**Task objective:** Copy exactly every line below, from the first through the one that contains "Task: Click the colorbar", and skip all pictures.

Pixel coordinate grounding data
▬▬▬▬▬▬▬▬▬▬

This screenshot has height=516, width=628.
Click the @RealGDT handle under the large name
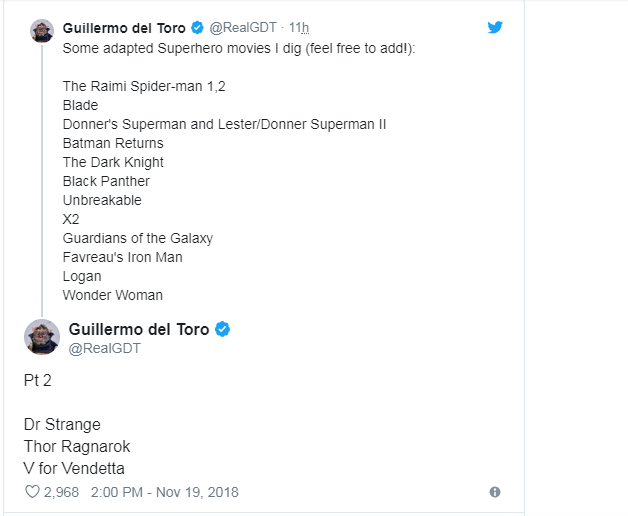click(104, 349)
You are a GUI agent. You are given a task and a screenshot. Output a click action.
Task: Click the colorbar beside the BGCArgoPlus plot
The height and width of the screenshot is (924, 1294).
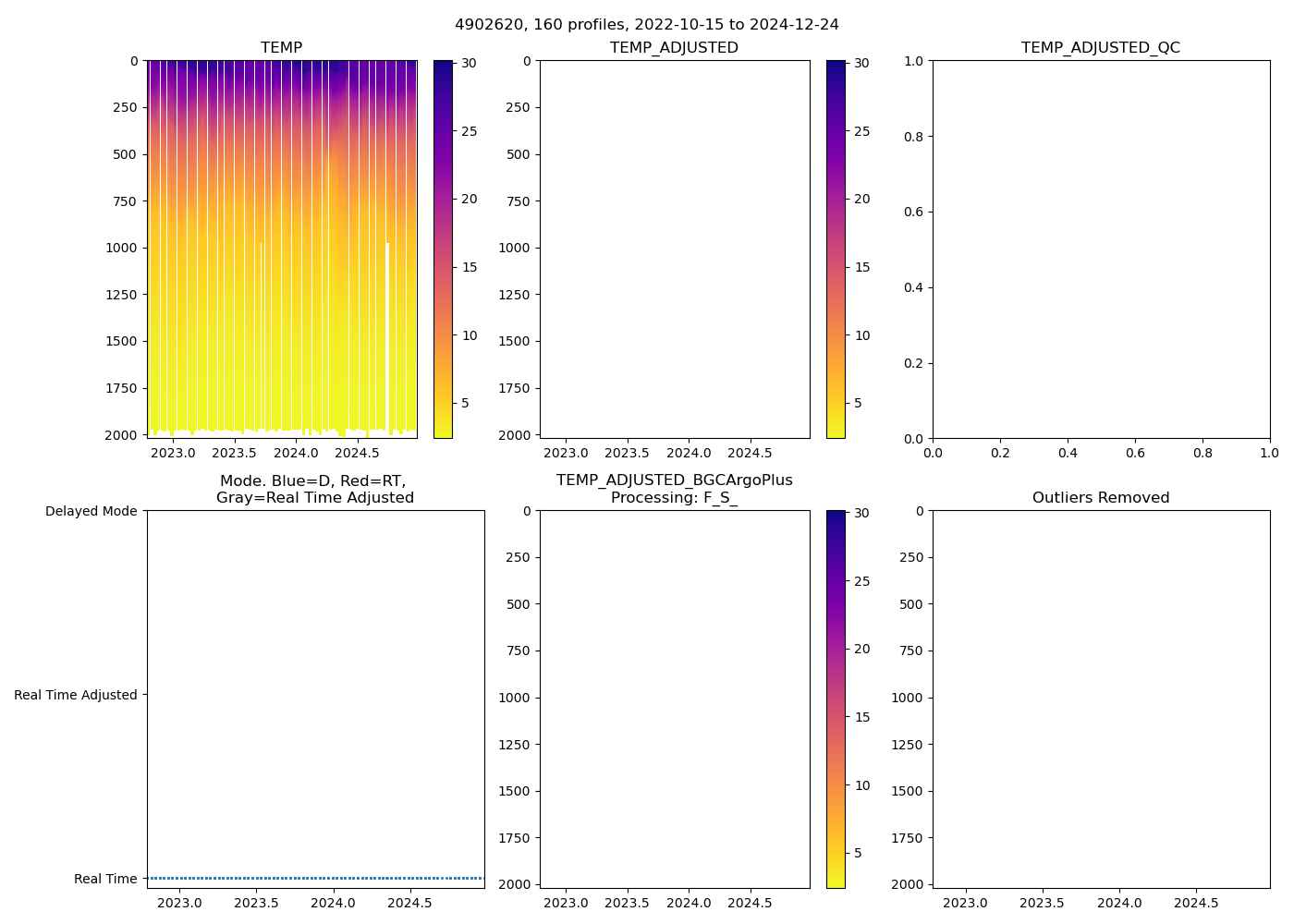836,699

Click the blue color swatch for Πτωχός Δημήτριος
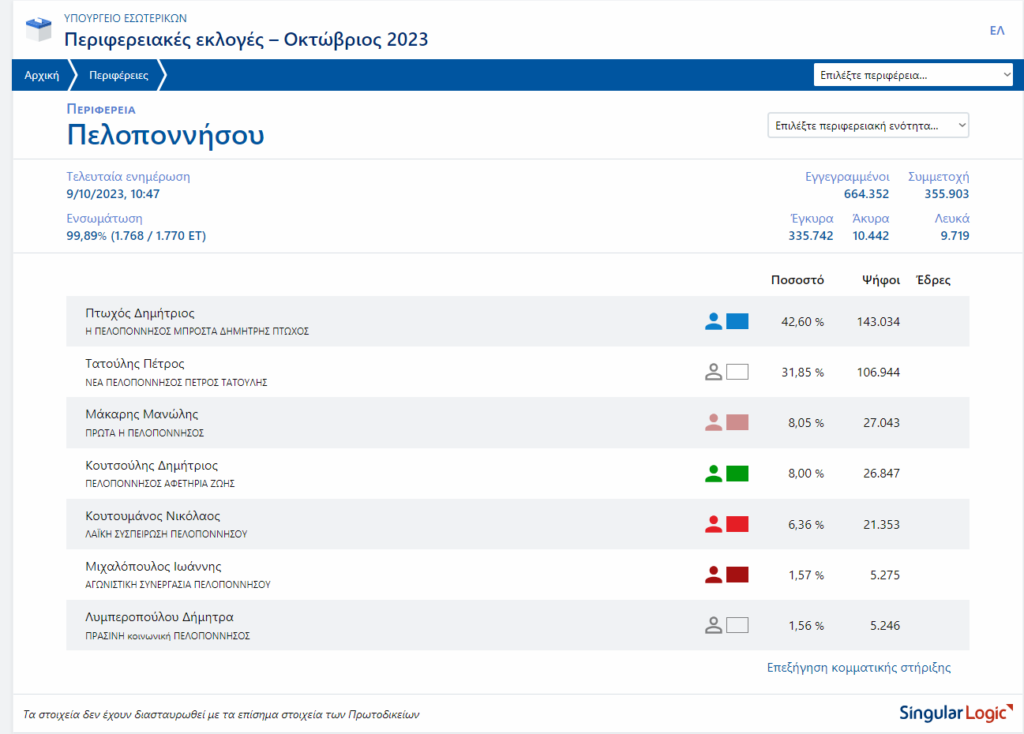click(737, 321)
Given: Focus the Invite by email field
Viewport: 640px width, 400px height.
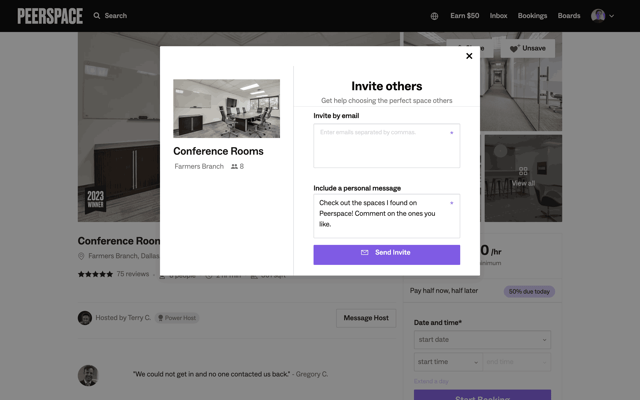Looking at the screenshot, I should [x=387, y=146].
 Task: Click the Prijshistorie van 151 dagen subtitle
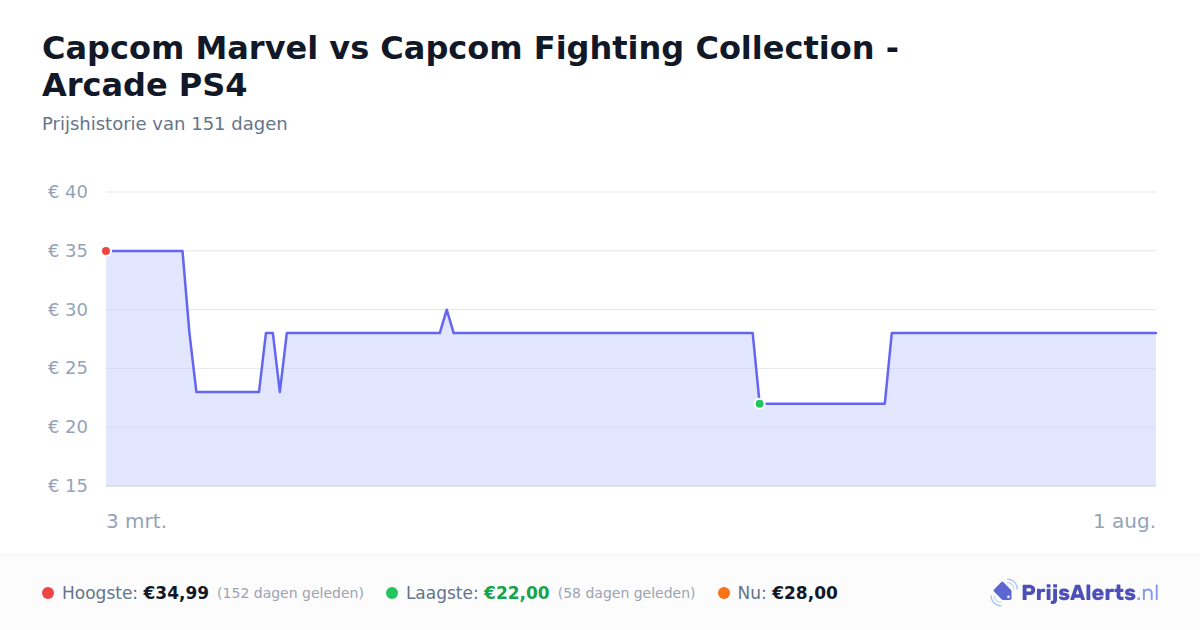tap(165, 124)
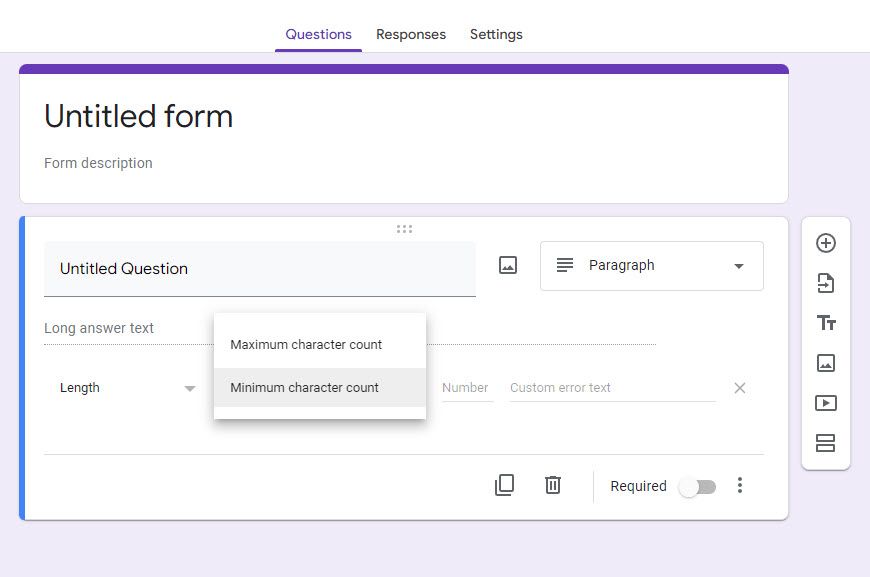Switch to the Responses tab
Viewport: 870px width, 577px height.
[x=411, y=34]
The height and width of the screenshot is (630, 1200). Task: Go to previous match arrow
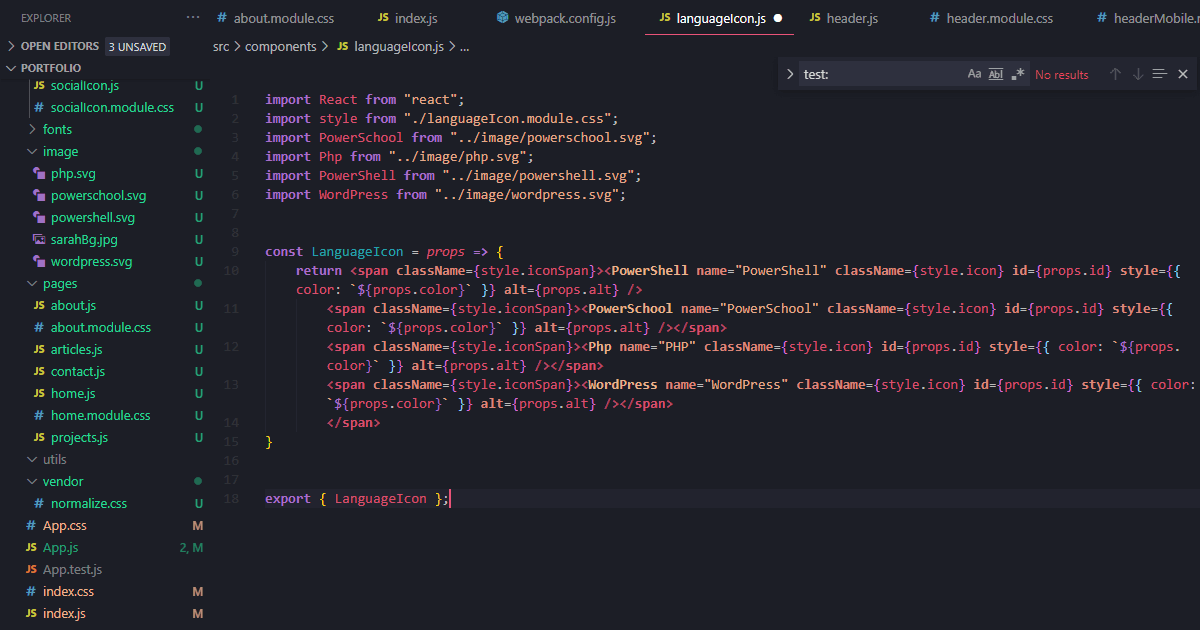(1115, 74)
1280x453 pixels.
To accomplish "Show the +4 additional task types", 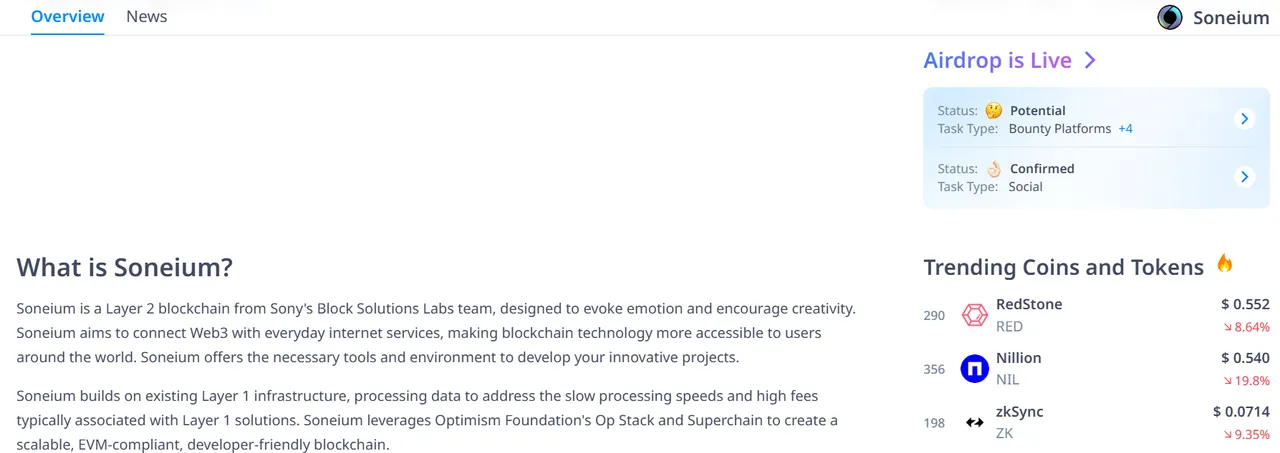I will (1125, 129).
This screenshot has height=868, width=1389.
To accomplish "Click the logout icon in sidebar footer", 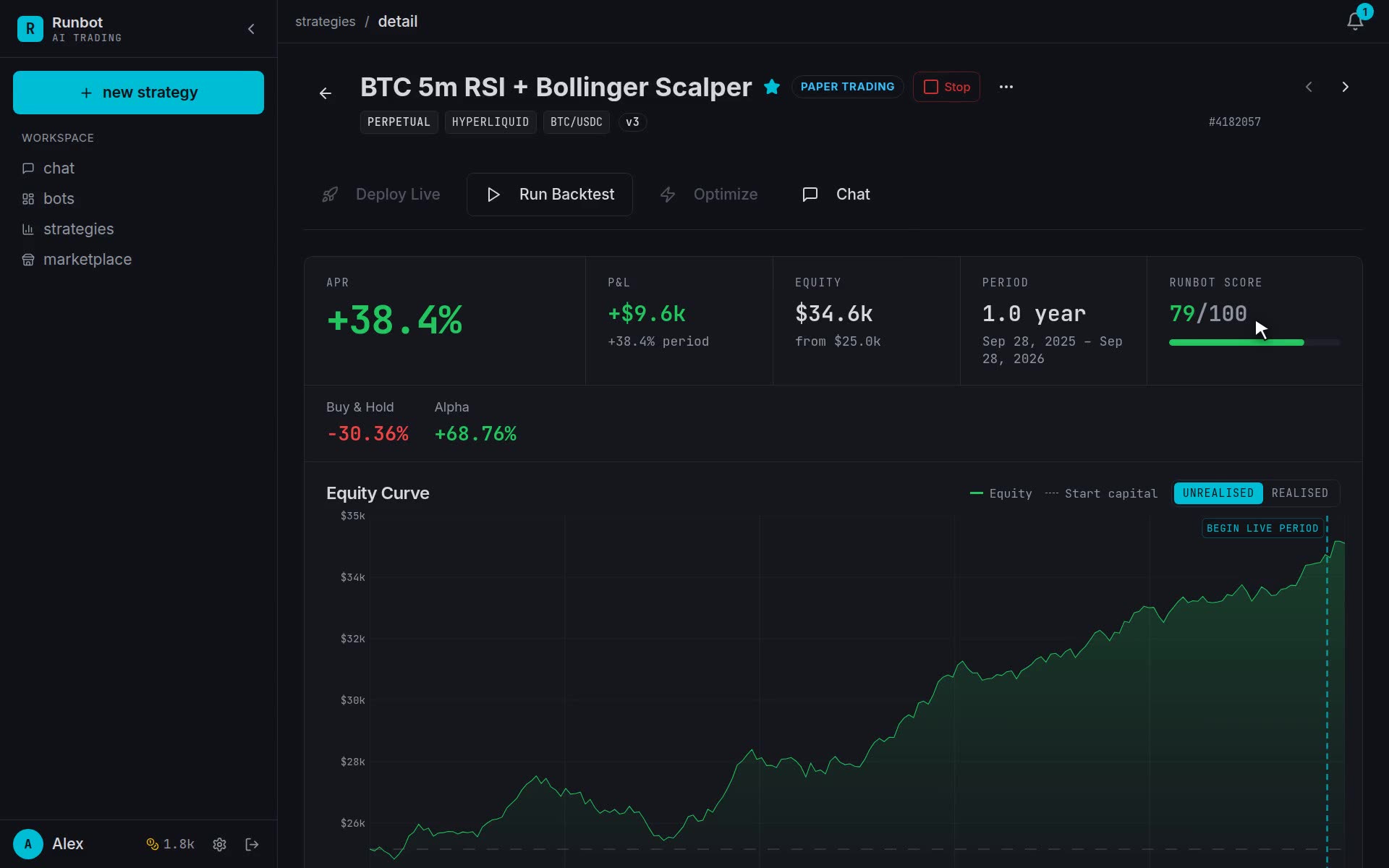I will coord(252,844).
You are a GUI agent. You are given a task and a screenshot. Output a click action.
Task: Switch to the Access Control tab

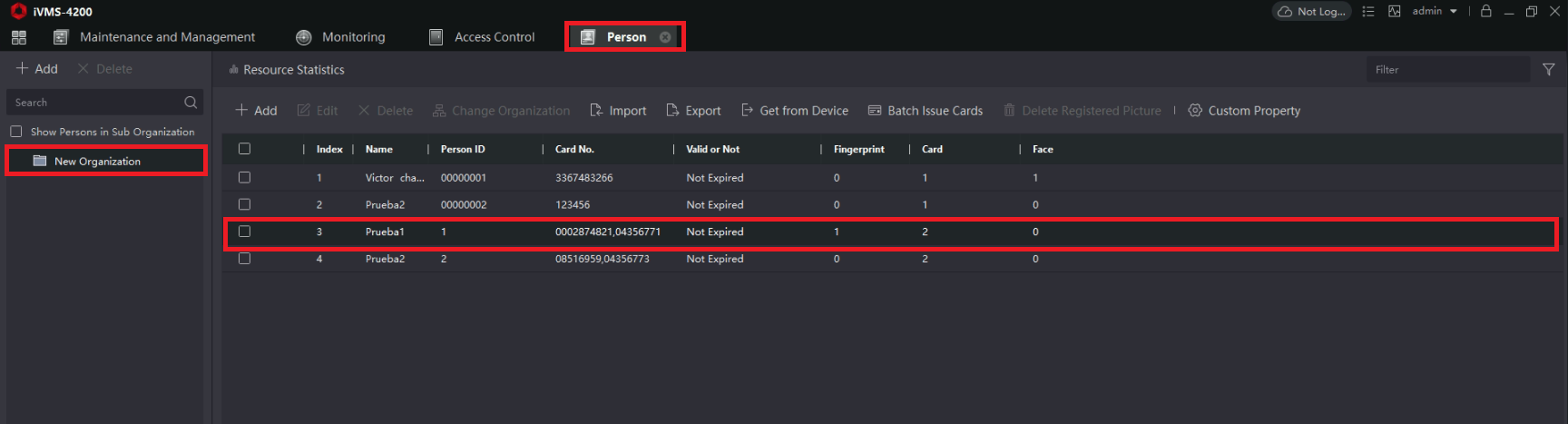point(482,37)
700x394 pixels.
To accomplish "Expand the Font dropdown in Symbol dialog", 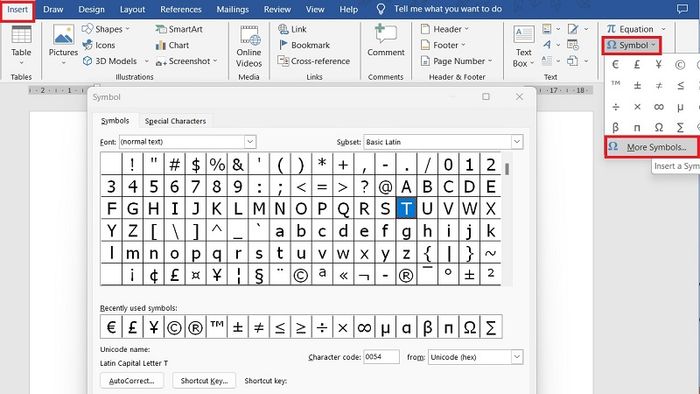I will tap(250, 142).
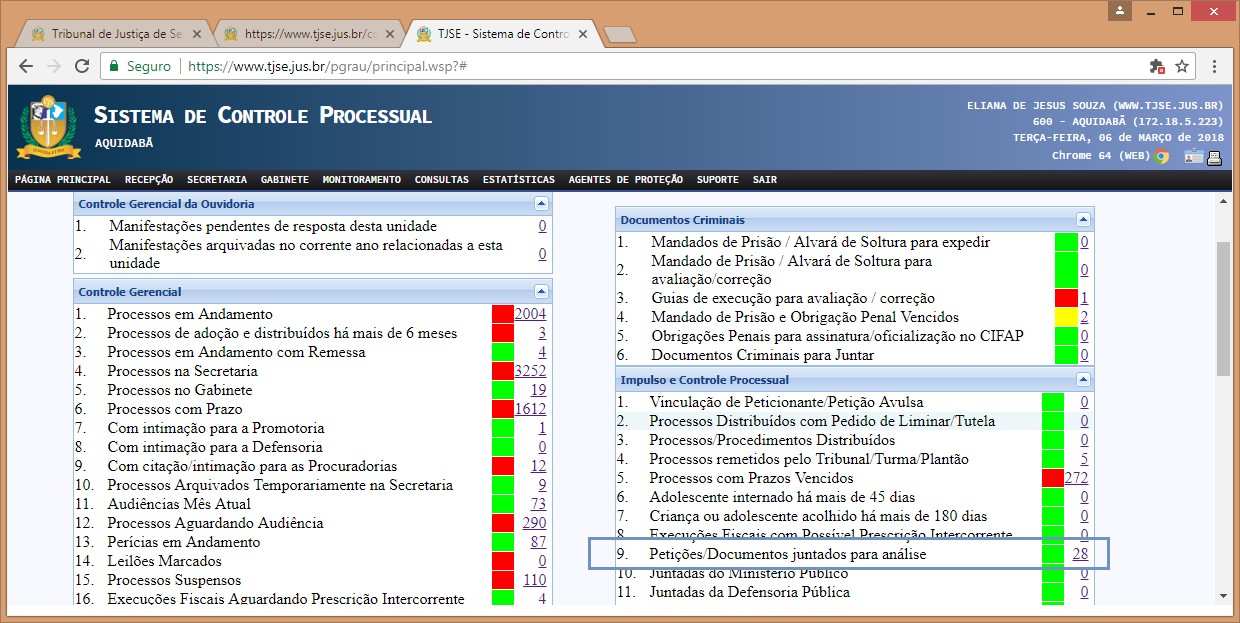Open the Chrome three-dot menu
The width and height of the screenshot is (1240, 623).
[x=1214, y=66]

▬▬▬▬▬▬▬▬▬▬

**Task solution:**
This screenshot has height=516, width=628.
Click the @RealGDT handle under the large name
click(104, 349)
You are a GUI agent. You are given a task and a screenshot. Output a click action.
Task: Click the colorbar beside the BGCArgoPlus plot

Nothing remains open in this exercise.